Athletic Aesthetic

Hot Talent on Ice

Memorial’s Ty Emberson is the Valley’s latest high-profile hockey star, and the best may be yet to come

Luc Anthony |

Ty Emberson at the 2016 Youth Olympics in Norway. IMAGE: Josef Benoni Ness Tveit / Lillehammer 2016
Ty Emberson at the 2016 Youth Olympics in Norway. Image: Josef Benoni Ness Tveit / Lillehammer 2016

The Eau Claire metro area is known for the following exports on a national level: Leinie’s and Bon Iver. Sure, occasionally there are other things – municipal residential safety rankings, the history of Ann Landers and Dear Abby – but if you ask someone in New England about our city, the beer and the music are what will come first to their lips, following a likely mispronunciation like “Yoo Claire.”
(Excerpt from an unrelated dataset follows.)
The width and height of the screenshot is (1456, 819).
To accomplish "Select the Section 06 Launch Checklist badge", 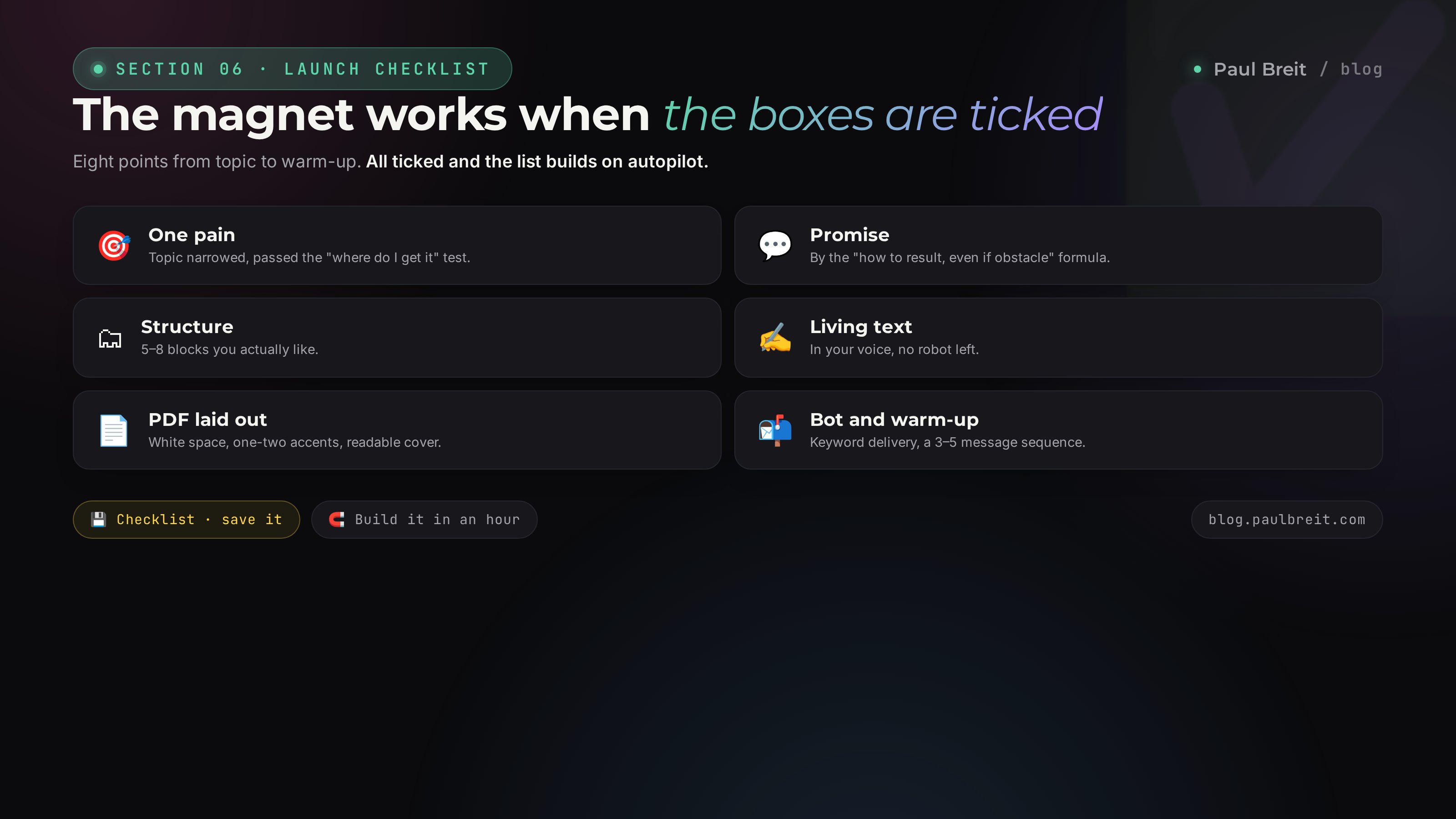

Within a handful of years, another category of export may come to the mind of that hypothetical New Englander: hockey players.

If there is a hockey hotbed to Wisconsin, it is the northwestern part of the state. I say this in spite of the success of schools such as Madison Memorial, Green Bay Notre Dame, and Wausau West, since the concentration of hockey programs is greater the closer you get to The State Of Hockey™, Minnesota. Full-on hockey rivalries can develop among the larger schools, which we saw in the 2000s between Eau Claire North and Memorial, with the Huskies having some frisky battles lately with Chippewa Falls. The Old Abes and Hudson have meanwhile become near-staples at the state tournament, even if they do not bring home the gold every season.

When you have that many competitive hockey teams, you, by definition, must have a higher level of talent dispersed among said teams, and that talent is increasingly making its presence felt in the advanced circuits of the game. The latest example is Memorial’s Ty Emberson, a sophomore defenseman so splendid that he was asked to represent our nation in the Youth Olympics – and a WIAA rule about high school players leaving mid-season for tournament was overturned to allow his comeback for the playoffs. This was out of fairness, obviously, but it didn’t hurt matters that the kid is really good.

Emberson is off to the U.S. Hockey League next year. This junior hockey league has franchises around the Upper Midwest, but one team is the actual USA Hockey National Team Development Program, which means that next season, Emberson will be display his exceptional skating skills in match-ups like “NTDP vs. the Muskegon Lumberjacks” – and this is how he will receive the necessary coaching to perhaps become one of the premier American hockey players, with an NHL career a distinct possibility.

Emberson
Emberson

Emberson is the latest of this new wave of Chippewa Valley hockey talent, with players like Jake Dowell, Derrick La Point, Jefferson Dahl, and Jake McCabe making names for themselves at some division beyond the regular prep scene. Dowell and McCabe have seen NHL ice time, while McCabe is doing well this season for the Buffalo Sabres and was recently named to the U.S. national team to play in a world championship this May in Russia. Odds are that in any given season, a skater with an Eau Claire-area connection is playing for a prominent college, a developmental league, a main minor league, or the NHL.

Will we see a Sidney Crosby, a Jonathan Toews or Patrick Kane, or a Connor McDavid (the top-flight up-and-coming rookie with the Edmonton Oilers – the team that used to have Wayne Gretzky) come from western Wisconsin? The chances are getting better, but one never knows. You could make the argument that Emberson may have the greatest upside of any athlete who has ever skated on the rinks at Hobbs Ice Center. Being part of a gold medal-winning team like this year’s Youth Olympics squad has already put him in the Chippewa Valley hockey pantheon – and, again, right now he is only a sophomore in high school.

Even if Emberson’s career does not become professionally legendary, the fact that I am making this projection at this stage of his career says much about the pipeline of potential in our area. Memorial is a machine, but North is steadily improving, Chi-Hi was scary at times this past year, and the likes of Hudson and New Richmond are adding to the totality of talent. The odds are increasing that we either have seen or will soon see a big-time hockey star develop before our eyes – and national broadcasters like Barry Melrose should probably start brushing up on how to pronounce “Eau Claire.”